AIM OF THE EXERCISE:
Going down the data below, set down exactly the line with "You are a GUI" and each line after it through the line with "Task: Click the SAVE 20% badge"; no other lines.

======== EXTRACTED ENTRIES

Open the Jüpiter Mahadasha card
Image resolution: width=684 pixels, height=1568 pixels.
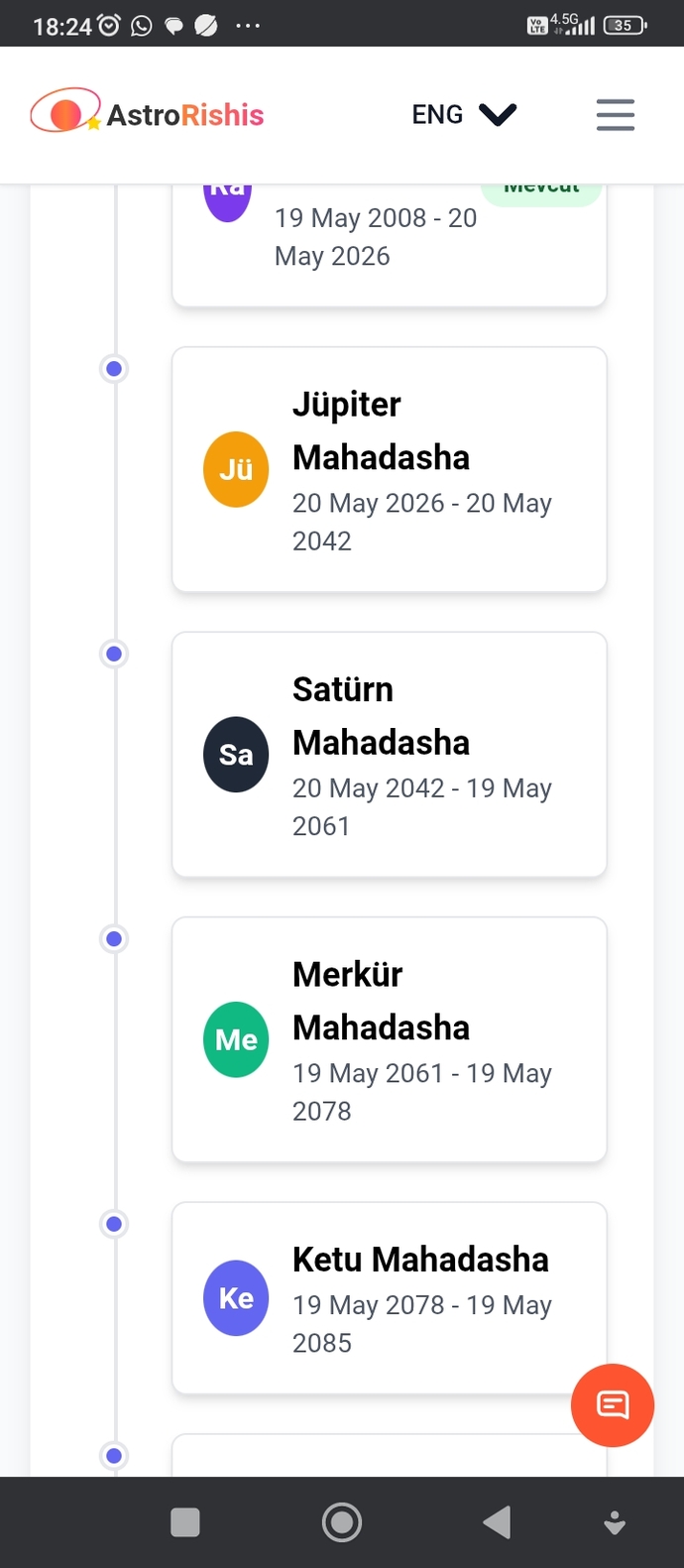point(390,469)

================
======== EXTRACTED ENTRIES

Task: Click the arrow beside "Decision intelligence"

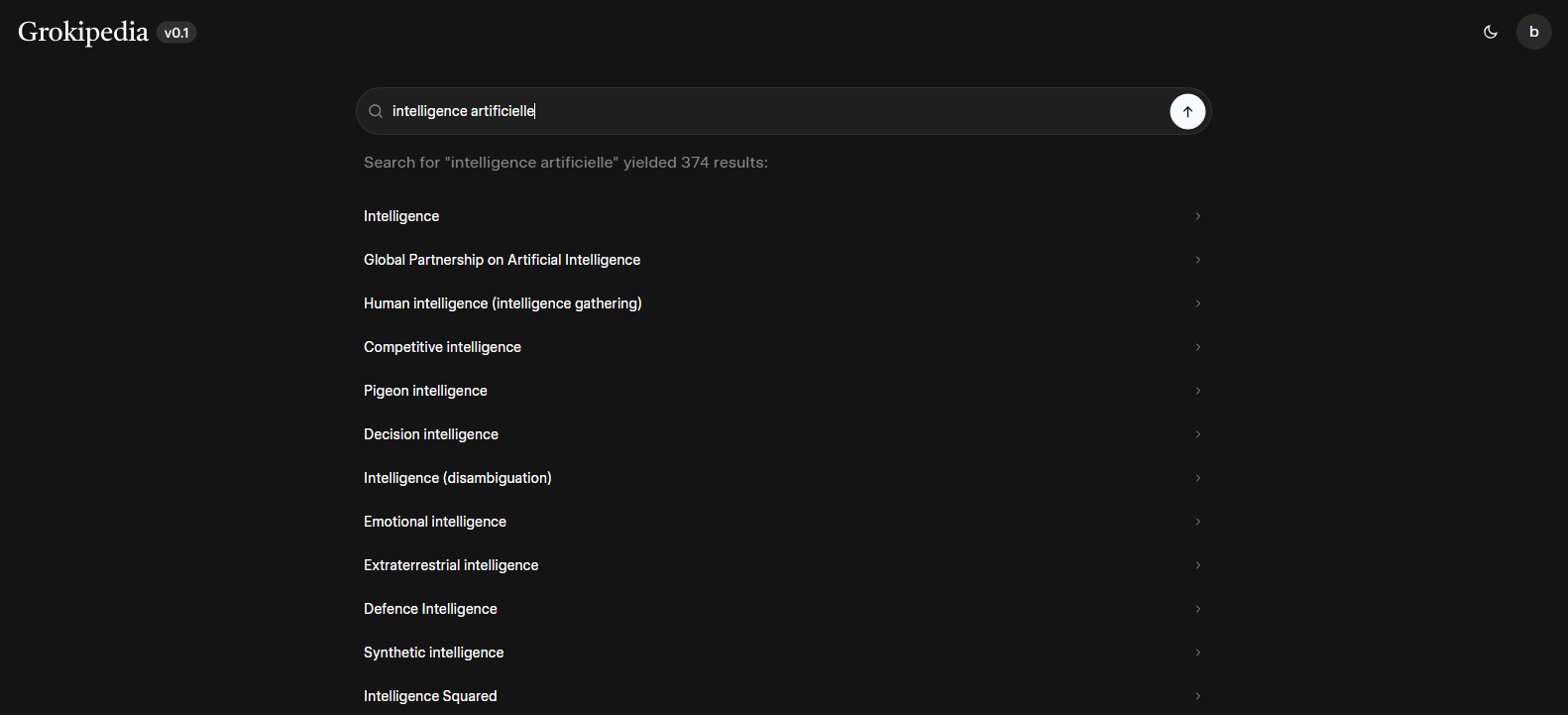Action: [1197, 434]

================
======== EXTRACTED ENTRIES

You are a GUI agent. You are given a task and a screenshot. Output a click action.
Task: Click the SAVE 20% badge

================

TASK SOLUTION:
You are a GUI agent. You are given a task and a screenshot. Output a click action.
Task: Click the SAVE 20% badge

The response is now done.